## AIM OF THE EXERCISE
Having read the material, return every line of it exactly.

⁂

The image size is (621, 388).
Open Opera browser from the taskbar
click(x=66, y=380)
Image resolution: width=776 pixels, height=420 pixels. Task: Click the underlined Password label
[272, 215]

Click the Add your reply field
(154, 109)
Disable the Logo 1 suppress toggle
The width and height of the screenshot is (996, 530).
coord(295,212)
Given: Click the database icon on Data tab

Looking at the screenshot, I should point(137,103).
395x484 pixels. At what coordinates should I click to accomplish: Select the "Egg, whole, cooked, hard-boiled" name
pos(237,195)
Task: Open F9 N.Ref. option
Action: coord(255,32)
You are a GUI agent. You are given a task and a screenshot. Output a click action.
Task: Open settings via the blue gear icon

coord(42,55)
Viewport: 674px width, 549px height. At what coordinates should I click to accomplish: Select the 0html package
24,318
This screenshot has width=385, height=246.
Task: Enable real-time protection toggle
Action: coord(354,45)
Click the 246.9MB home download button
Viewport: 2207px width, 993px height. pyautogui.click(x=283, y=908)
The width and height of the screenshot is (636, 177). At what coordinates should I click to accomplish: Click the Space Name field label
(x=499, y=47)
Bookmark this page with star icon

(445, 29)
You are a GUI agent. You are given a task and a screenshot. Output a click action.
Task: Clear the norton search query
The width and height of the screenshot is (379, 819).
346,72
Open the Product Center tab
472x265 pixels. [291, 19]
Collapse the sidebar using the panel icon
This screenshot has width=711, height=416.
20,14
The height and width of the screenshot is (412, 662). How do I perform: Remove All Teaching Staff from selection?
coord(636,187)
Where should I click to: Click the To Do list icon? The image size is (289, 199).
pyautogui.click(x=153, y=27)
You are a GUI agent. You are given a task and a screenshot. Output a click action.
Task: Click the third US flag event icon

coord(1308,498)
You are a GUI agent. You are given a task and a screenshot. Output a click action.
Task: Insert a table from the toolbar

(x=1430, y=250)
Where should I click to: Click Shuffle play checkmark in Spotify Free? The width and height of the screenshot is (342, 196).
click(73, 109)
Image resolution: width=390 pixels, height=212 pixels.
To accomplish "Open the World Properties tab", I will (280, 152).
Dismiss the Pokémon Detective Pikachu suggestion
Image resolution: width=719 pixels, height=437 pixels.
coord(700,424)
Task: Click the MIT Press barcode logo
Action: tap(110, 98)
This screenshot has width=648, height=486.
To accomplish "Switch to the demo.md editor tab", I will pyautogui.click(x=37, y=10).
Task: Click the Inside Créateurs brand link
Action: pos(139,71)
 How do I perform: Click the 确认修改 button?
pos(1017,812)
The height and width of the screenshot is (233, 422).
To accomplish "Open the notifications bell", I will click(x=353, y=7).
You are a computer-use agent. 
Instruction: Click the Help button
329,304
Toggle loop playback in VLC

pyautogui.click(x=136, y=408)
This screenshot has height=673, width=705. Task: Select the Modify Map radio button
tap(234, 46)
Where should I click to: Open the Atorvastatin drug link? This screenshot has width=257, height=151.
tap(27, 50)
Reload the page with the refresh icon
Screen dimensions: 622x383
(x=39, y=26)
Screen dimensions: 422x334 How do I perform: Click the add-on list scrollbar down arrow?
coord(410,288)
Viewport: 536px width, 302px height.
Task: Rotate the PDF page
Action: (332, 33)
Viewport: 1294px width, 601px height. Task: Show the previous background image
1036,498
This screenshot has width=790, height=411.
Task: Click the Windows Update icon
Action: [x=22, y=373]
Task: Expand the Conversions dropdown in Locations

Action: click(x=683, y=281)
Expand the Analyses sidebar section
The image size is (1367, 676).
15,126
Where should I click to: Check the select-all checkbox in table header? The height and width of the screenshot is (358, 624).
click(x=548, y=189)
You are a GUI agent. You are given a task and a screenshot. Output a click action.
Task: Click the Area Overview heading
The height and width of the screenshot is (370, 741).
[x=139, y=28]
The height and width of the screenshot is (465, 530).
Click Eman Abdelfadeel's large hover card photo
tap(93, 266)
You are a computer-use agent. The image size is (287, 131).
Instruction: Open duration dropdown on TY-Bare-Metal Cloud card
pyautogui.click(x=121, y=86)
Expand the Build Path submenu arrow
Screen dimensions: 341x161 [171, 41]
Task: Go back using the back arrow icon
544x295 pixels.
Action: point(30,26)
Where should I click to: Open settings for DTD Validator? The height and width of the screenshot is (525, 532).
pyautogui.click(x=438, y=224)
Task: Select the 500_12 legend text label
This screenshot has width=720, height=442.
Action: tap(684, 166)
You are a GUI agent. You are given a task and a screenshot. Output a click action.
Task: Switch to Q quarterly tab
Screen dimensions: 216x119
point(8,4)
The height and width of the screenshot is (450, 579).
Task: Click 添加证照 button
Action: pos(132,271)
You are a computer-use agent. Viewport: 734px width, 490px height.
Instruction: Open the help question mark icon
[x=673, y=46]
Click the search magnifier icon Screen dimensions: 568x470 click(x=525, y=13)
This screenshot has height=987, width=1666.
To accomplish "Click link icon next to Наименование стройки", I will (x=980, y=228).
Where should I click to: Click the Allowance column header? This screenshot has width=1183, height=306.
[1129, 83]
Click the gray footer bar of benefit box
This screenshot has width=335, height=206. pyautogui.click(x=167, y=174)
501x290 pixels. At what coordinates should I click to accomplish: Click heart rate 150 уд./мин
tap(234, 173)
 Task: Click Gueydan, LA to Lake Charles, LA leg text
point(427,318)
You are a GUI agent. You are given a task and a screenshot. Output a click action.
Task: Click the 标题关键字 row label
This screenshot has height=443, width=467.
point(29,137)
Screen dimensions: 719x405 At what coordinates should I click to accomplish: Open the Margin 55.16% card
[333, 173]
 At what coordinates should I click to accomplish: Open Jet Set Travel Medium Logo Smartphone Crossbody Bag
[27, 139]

⁂

## ANSWER FOR THE TASK
The image size is (621, 388).
Open Opera browser from the taskbar
click(x=66, y=380)
Image resolution: width=776 pixels, height=420 pixels. Task: Click the underlined Password label
[272, 215]

Click the Add your reply field
(154, 109)
Disable the Logo 1 suppress toggle
The width and height of the screenshot is (996, 530).
coord(295,212)
Given: Click the database icon on Data tab

Looking at the screenshot, I should point(137,103).
395x484 pixels. At what coordinates should I click to accomplish: Select the "Egg, whole, cooked, hard-boiled" name
pos(237,195)
Task: Open F9 N.Ref. option
Action: coord(255,32)
You are a GUI agent. You are given a task and a screenshot. Output a click action.
Task: Open settings via the blue gear icon

coord(42,55)
Viewport: 674px width, 549px height. At what coordinates should I click to accomplish: Select the 0html package
24,318
This screenshot has width=385, height=246.
Task: Enable real-time protection toggle
Action: coord(354,45)
Click the 246.9MB home download button
Viewport: 2207px width, 993px height. pyautogui.click(x=283, y=908)
The width and height of the screenshot is (636, 177). At what coordinates should I click to accomplish: Click the Space Name field label
(x=499, y=47)
Bookmark this page with star icon

(445, 29)
You are a GUI agent. You are given a task and a screenshot. Output a click action.
Task: Clear the norton search query
The width and height of the screenshot is (379, 819).
346,72
Open the Product Center tab
472x265 pixels. [291, 19]
Collapse the sidebar using the panel icon
This screenshot has width=711, height=416.
20,14
The height and width of the screenshot is (412, 662). How do I perform: Remove All Teaching Staff from selection?
coord(636,187)
Where should I click to: Click the To Do list icon? The image size is (289, 199).
pyautogui.click(x=153, y=27)
You are a GUI agent. You are given a task and a screenshot. Output a click action.
Task: Click the third US flag event icon

coord(1308,498)
You are a GUI agent. You are given a task and a screenshot. Output a click action.
Task: Insert a table from the toolbar

(x=1430, y=250)
Where should I click to: Click Shuffle play checkmark in Spotify Free? The width and height of the screenshot is (342, 196).
click(73, 109)
Image resolution: width=390 pixels, height=212 pixels.
To accomplish "Open the World Properties tab", I will (280, 152).
Dismiss the Pokémon Detective Pikachu suggestion
Image resolution: width=719 pixels, height=437 pixels.
coord(700,424)
Task: Click the MIT Press barcode logo
Action: tap(110, 98)
This screenshot has width=648, height=486.
To accomplish "Switch to the demo.md editor tab", I will pyautogui.click(x=37, y=10).
Task: Click the Inside Créateurs brand link
Action: pos(139,71)
 How do I perform: Click the 确认修改 button?
pos(1017,812)
The height and width of the screenshot is (233, 422).
To accomplish "Open the notifications bell", I will click(x=353, y=7).
You are a computer-use agent. 
Instruction: Click the Help button
329,304
Toggle loop playback in VLC

pyautogui.click(x=136, y=408)
This screenshot has height=673, width=705. Task: Select the Modify Map radio button
tap(234, 46)
Where should I click to: Open the Atorvastatin drug link? This screenshot has width=257, height=151.
tap(27, 50)
Reload the page with the refresh icon
Screen dimensions: 622x383
(x=39, y=26)
Screen dimensions: 422x334 How do I perform: Click the add-on list scrollbar down arrow?
coord(410,288)
Viewport: 536px width, 302px height.
Task: Rotate the PDF page
Action: (332, 33)
Viewport: 1294px width, 601px height. Task: Show the previous background image
1036,498
This screenshot has width=790, height=411.
Task: Click the Windows Update icon
Action: [x=22, y=373]
Task: Expand the Conversions dropdown in Locations

Action: click(x=683, y=281)
Expand the Analyses sidebar section
The image size is (1367, 676).
15,126
Where should I click to: Check the select-all checkbox in table header? The height and width of the screenshot is (358, 624).
click(x=548, y=189)
You are a GUI agent. You are given a task and a screenshot. Output a click action.
Task: Click the Area Overview heading
The height and width of the screenshot is (370, 741).
[x=139, y=28]
The height and width of the screenshot is (465, 530).
Click Eman Abdelfadeel's large hover card photo
tap(93, 266)
You are a computer-use agent. The image size is (287, 131).
Instruction: Open duration dropdown on TY-Bare-Metal Cloud card
pyautogui.click(x=121, y=86)
Expand the Build Path submenu arrow
Screen dimensions: 341x161 [171, 41]
Task: Go back using the back arrow icon
544x295 pixels.
Action: point(30,26)
Where should I click to: Open settings for DTD Validator? The height and width of the screenshot is (525, 532).
pyautogui.click(x=438, y=224)
Task: Select the 500_12 legend text label
This screenshot has width=720, height=442.
Action: tap(684, 166)
You are a GUI agent. You are given a task and a screenshot. Output a click action.
Task: Switch to Q quarterly tab
Screen dimensions: 216x119
point(8,4)
The height and width of the screenshot is (450, 579).
Task: Click 添加证照 button
Action: pos(132,271)
You are a computer-use agent. Viewport: 734px width, 490px height.
Instruction: Open the help question mark icon
[x=673, y=46]
Click the search magnifier icon Screen dimensions: 568x470 click(x=525, y=13)
This screenshot has height=987, width=1666.
To accomplish "Click link icon next to Наименование стройки", I will (x=980, y=228).
Where should I click to: Click the Allowance column header? This screenshot has width=1183, height=306.
[1129, 83]
Click the gray footer bar of benefit box
This screenshot has width=335, height=206. pyautogui.click(x=167, y=174)
501x290 pixels. At what coordinates should I click to accomplish: Click heart rate 150 уд./мин
tap(234, 173)
 Task: Click Gueydan, LA to Lake Charles, LA leg text
point(427,318)
You are a GUI agent. You are given a task and a screenshot. Output a click action.
Task: Click the 标题关键字 row label
This screenshot has height=443, width=467.
point(29,137)
Screen dimensions: 719x405 At what coordinates should I click to accomplish: Open the Margin 55.16% card
[333, 173]
 At what coordinates should I click to accomplish: Open Jet Set Travel Medium Logo Smartphone Crossbody Bag
[27, 139]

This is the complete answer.